The next day at school, things were a little better, probably because my first two classes were easy and I was pretty much by myself. I sat in second period, which was my Algebra II class, and drew a few pictures on my notes instead of actually taking them. Who takes notes in math anyways?

            “Instead of drawing, Jewel,” my teacher, Mrs. Anderson said, “You should probably write this down. It’s going to be on your test on Wednesday.”

            I bit my lip and dropped my pencil. I was called out again. I felt like everything I did I was wrong. I couldn’t even draw some pictures without being wrong. It was the most frustrating feeling in the world.

            The only other person I knew in this class was Robert from Earth Science and he sat right in front of me in this class just like he did in the other one. He looked back at me and shook his head sarcastically, and then he laughed it off as if he were kidding. If last night didn’t suck so badly, I would have laughed with him, but it just pissed me off even more. Maybe I shouldn’t be so angry anymore.

            I wasn’t even angry, though. I was just hurt by the one person I loved. It was a different kind of hurt that was similar to how I felt with Phoenix when he hurt me. No matter who I choose, I end up getting hurt. It’s never a win for me; I always end up losing something.

At lunch, Jake and Nathan managed to find me at a table in the back. Jake seemed to be in a better mood than he was in this morning. He was even cracking jokes with Nathan about something Allie said in the hallway.

            “Cheer up.” he tickled me a little and then gave me a bite of his cookie.

            “I’m trying.” I faked a smile and chewed the chocolaty bite of goodness before swallowing it down and taking a swig of skim milk. It was crazy how fast he could pretend last night didn’t happen.

            Matt sat down next to me after he got his tray and placed another cookie on my plate. “I figured you need it,” he told me.

            “Thanks…” I nodded.

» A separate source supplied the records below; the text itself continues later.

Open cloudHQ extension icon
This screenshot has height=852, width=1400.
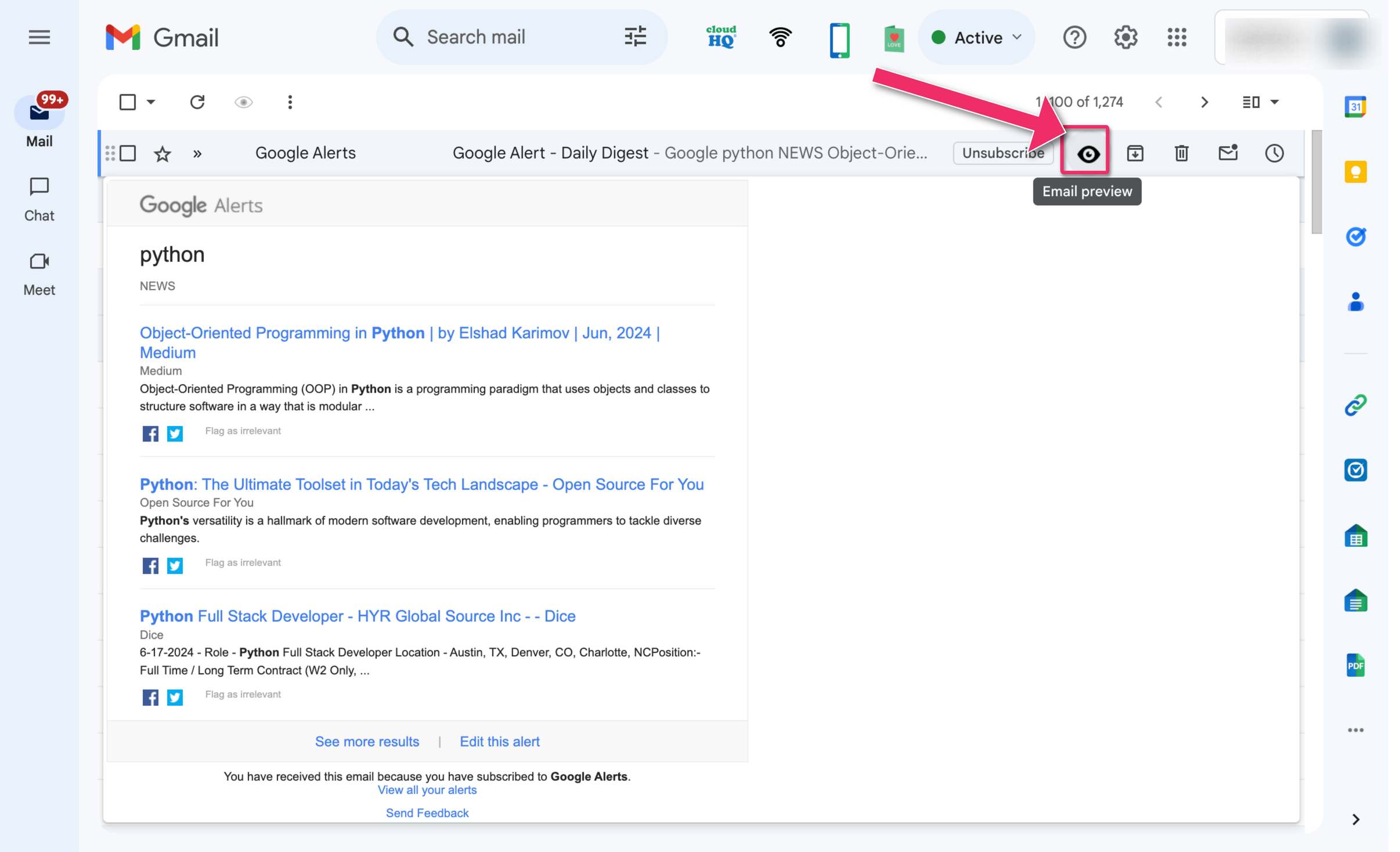click(x=721, y=38)
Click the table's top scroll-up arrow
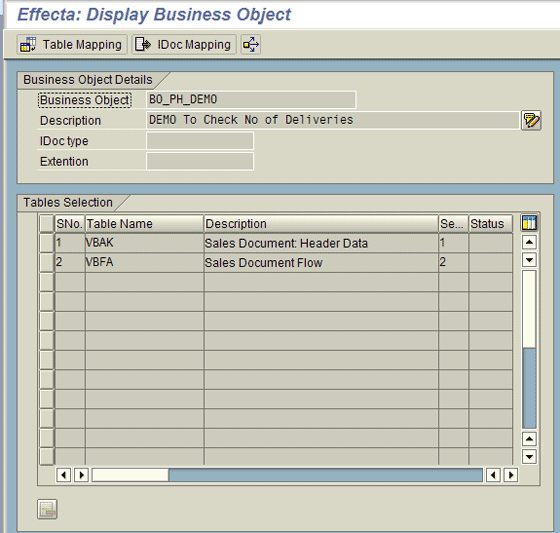Screen dimensions: 560x533 (529, 243)
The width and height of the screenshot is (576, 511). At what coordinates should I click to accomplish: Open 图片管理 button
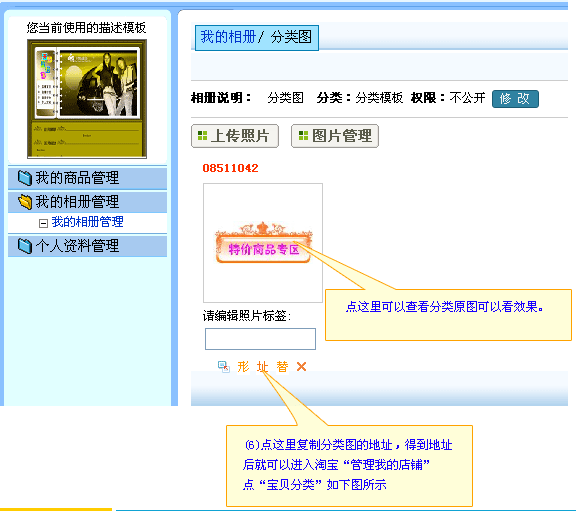335,136
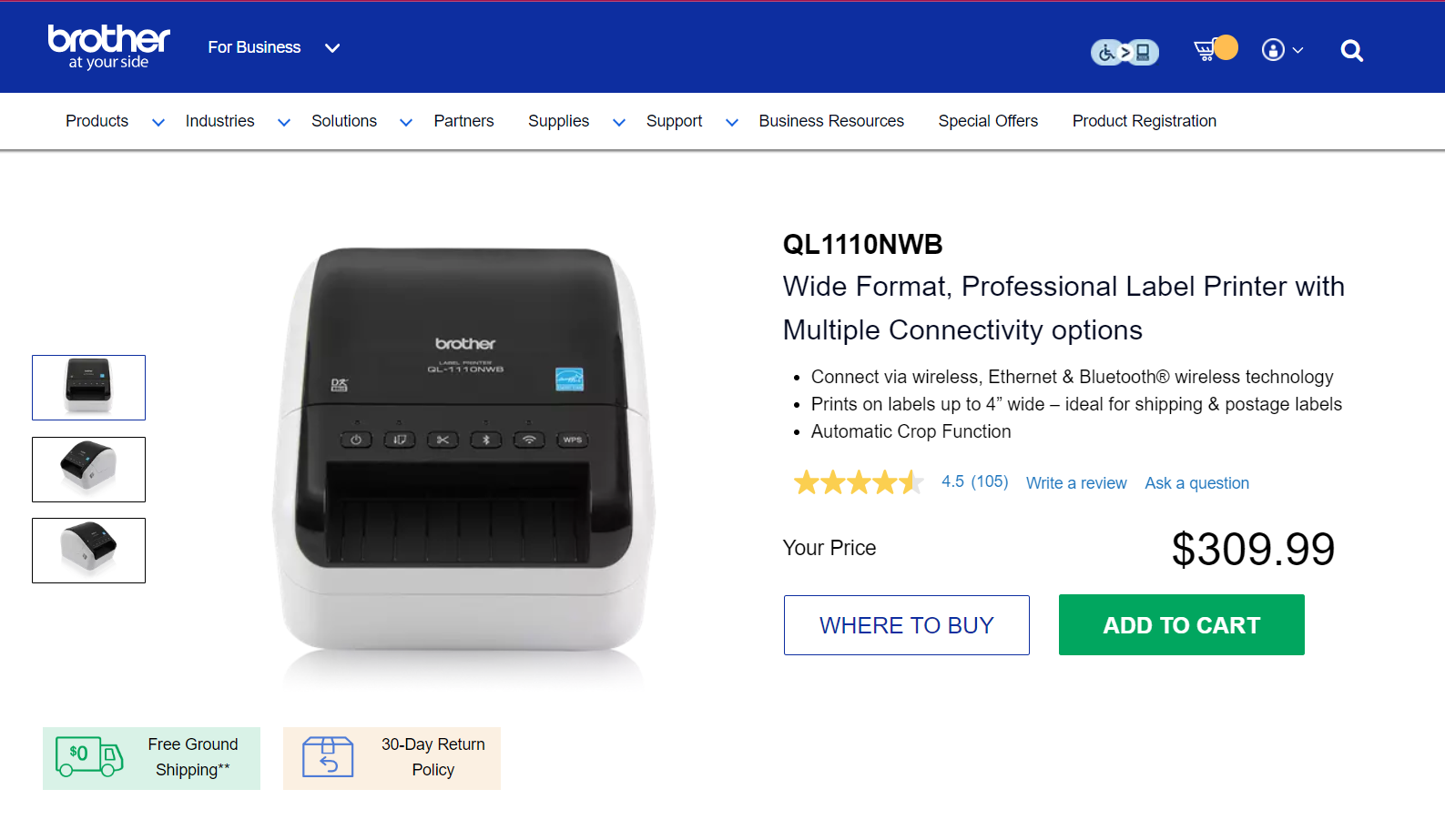Expand the Supplies menu chevron
Screen dimensions: 1445x840
pyautogui.click(x=619, y=123)
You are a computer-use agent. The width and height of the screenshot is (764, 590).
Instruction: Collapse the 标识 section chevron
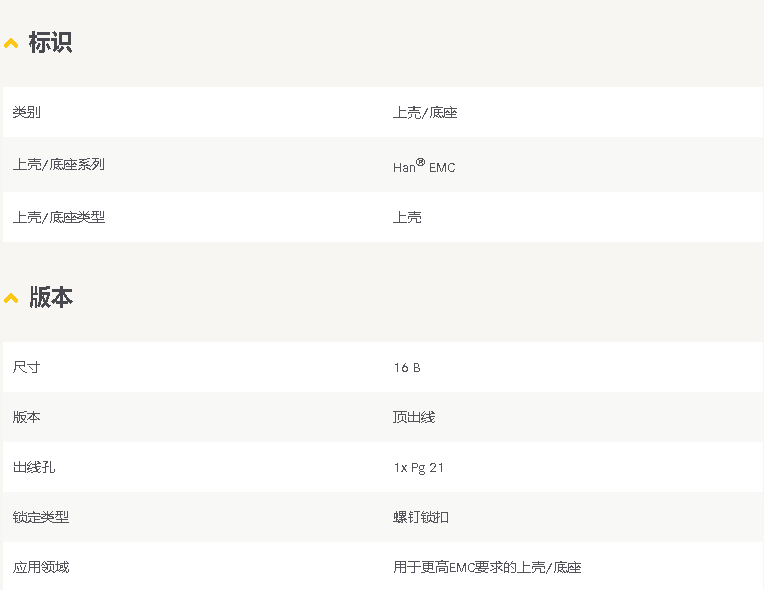point(11,43)
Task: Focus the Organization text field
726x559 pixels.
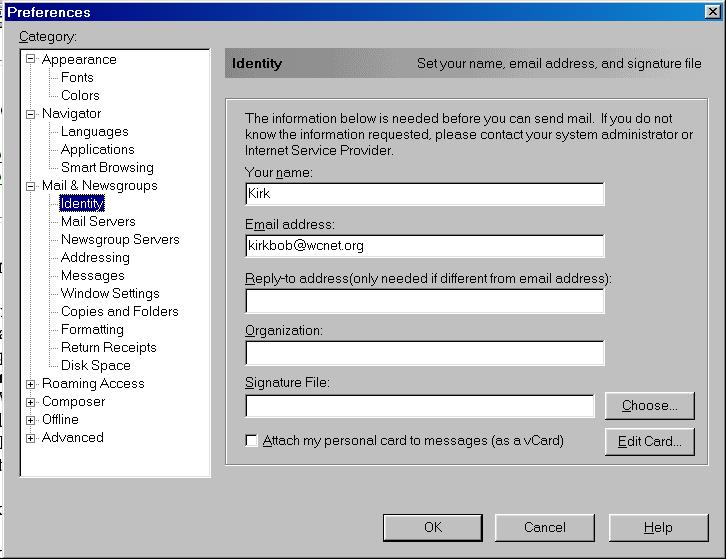Action: pyautogui.click(x=424, y=353)
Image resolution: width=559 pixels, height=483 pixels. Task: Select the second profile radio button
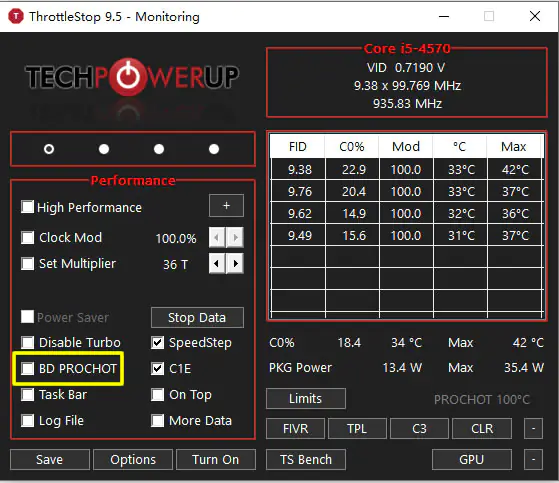104,149
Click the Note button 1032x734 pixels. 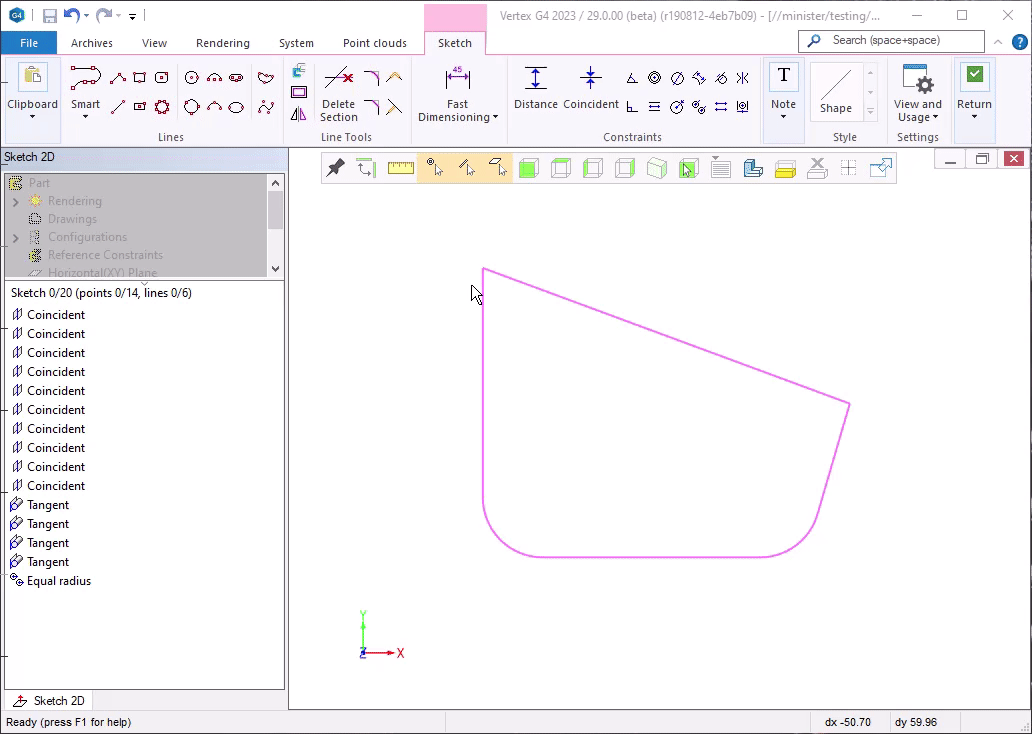pos(783,88)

I remembered when I first saw Matt in detention and thought he was just some punk who got in trouble all the time. He was actually nice. A lot of these people my parents warned me to never hang out with were actually really sweet. It seemed like the ones they wanted me to be friends with were the ones who weren’t.

            “I hate Mondays, man,” Nathan tried to start off a conversation.

            “Yeah, me too,” Matt took a bite of his sandwich, “But today hasn’t been too bad, has it?” He picked up a fallen pickle slice and put it at the side of his plate.

            “Could be worse,” I shoved the rest of the cookie in my mouth and got up to throw my tray away.

            “You should go kiss her,” Nathan patted Jake on the back and they both watched me from the table.

            “Right here?” Jake turned to face him, “I don’t want to embarrass her.”

            “I think she needs it,” Matt chimed in. They all watched as I got back to the table and I wondered what they had said while I was up.